Having to deal with the fallout from a bad hire is one of the most challenging and detested tasks. Bad hires are not only costly but also creates tension and dent team morale. As such, hiring managers maximize their chances of avoiding such pitfalls with the Contract-To-Hire employment option. This is a type of contract employment where companies hire an employee on a temporary basis, with the possibility of being brought on as a permanent employee at the end of the contract. Such an arrangement allows companies to test out candidates’ capabilities and culture fit before making a permanent employment offer.
In comparison, the permanent employment option is a huge and long-term investment. Due to the contractual terms, it does not offer such flexibility. Therefore, many companies are switching to contract employment as a testing ground before converting suitable candidates to permanent employees.

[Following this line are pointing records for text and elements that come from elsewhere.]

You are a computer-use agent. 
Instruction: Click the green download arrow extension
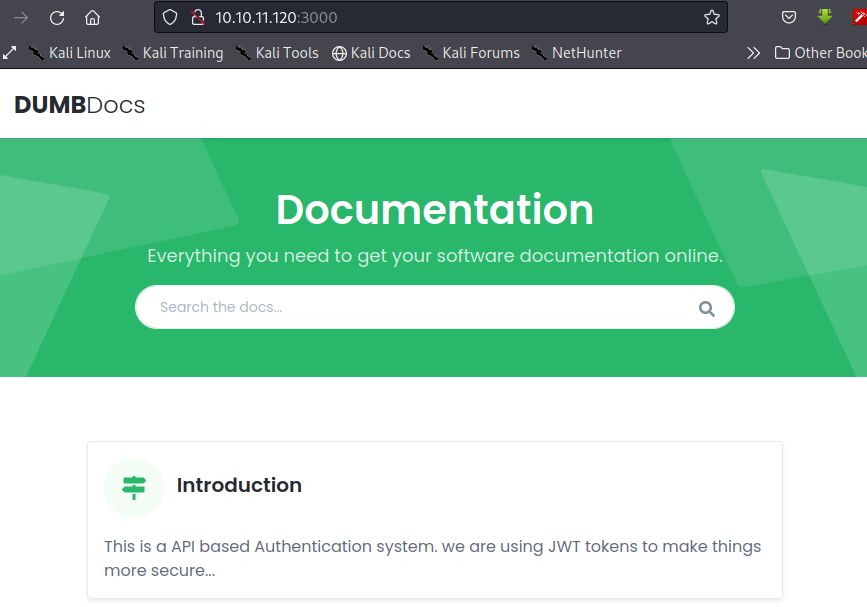click(x=825, y=17)

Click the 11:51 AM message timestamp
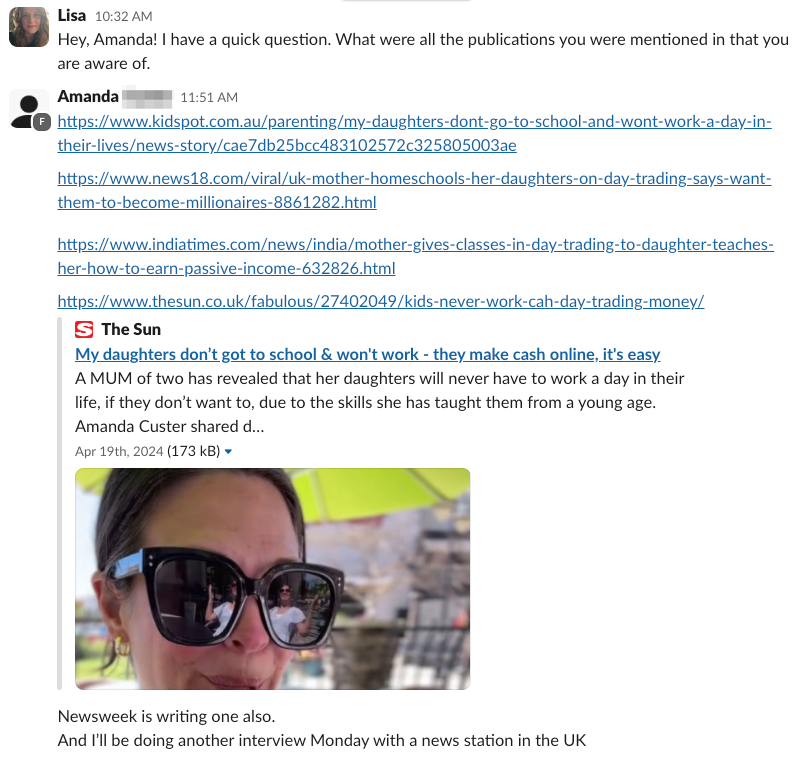(209, 97)
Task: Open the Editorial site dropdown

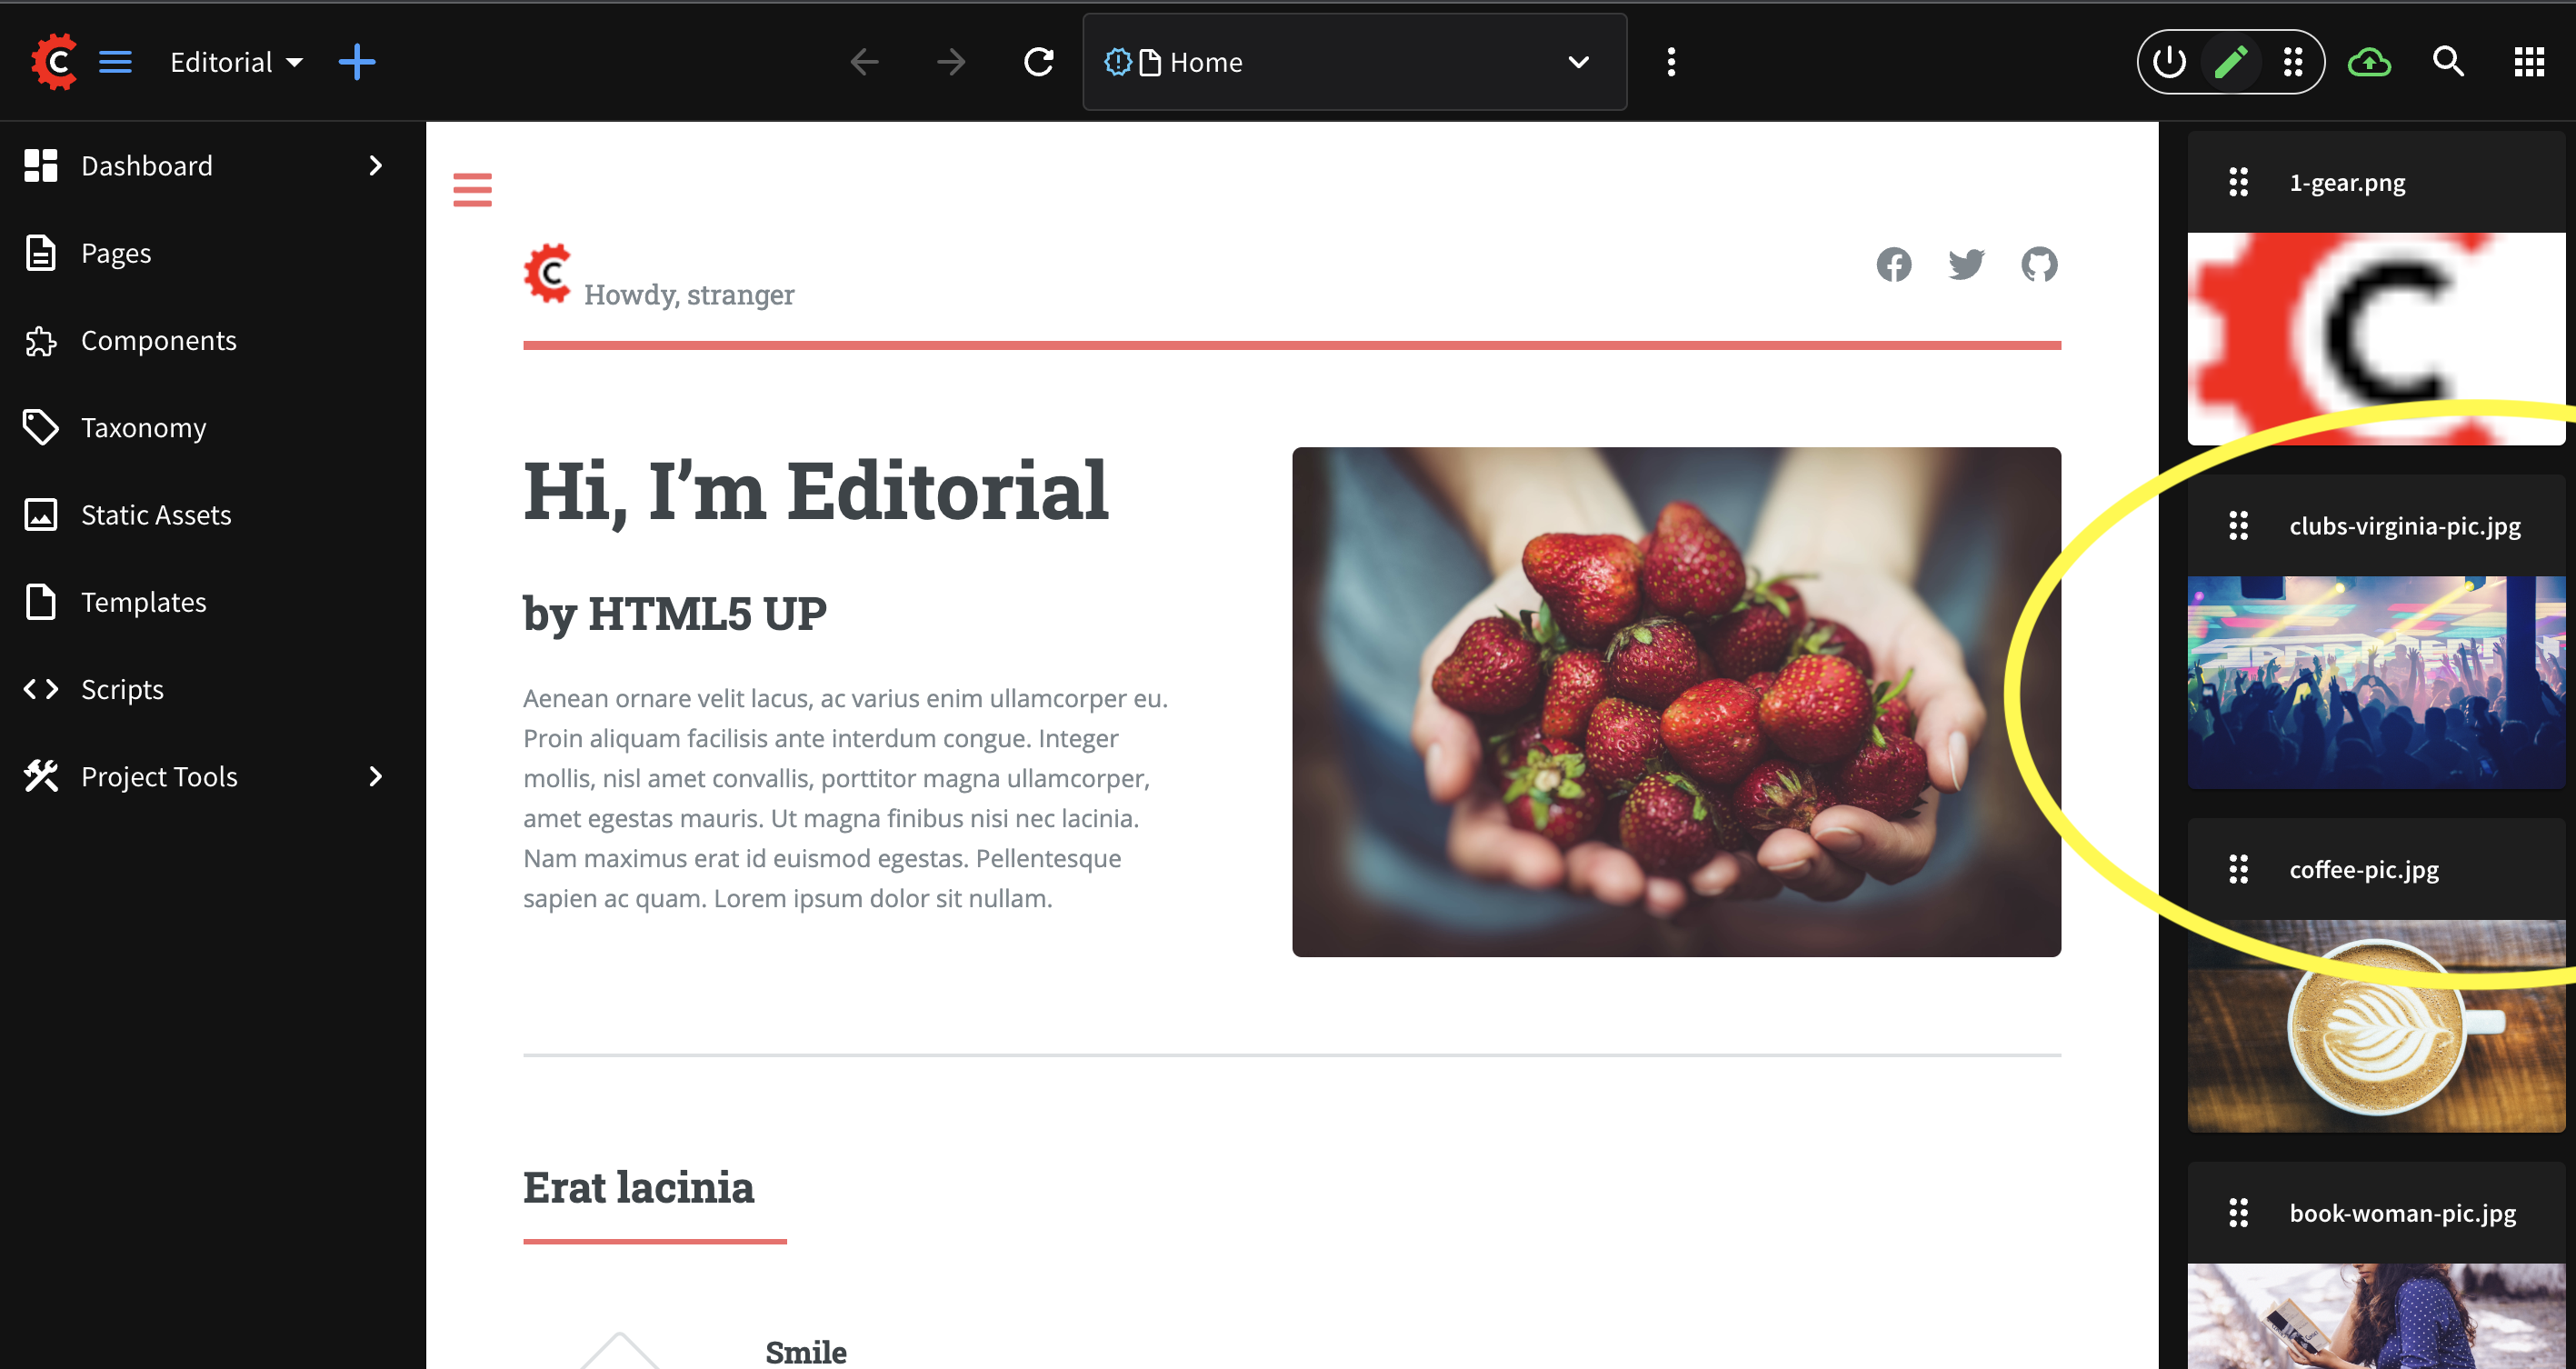Action: [x=237, y=62]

The best way to choose the right workforce combination is to first, understand the available options, and next, determine your company’s needs. Most businesses would employ a flexible workforce by adopting different combinations of types of employees. It is crucial to identify whether the work is project base with long or short-term possibility or it requires a stable and experienced employee to lead and grow the account. Such distinctions will help guide your decisions on the most strategic workforce combination that best suits your organization needs.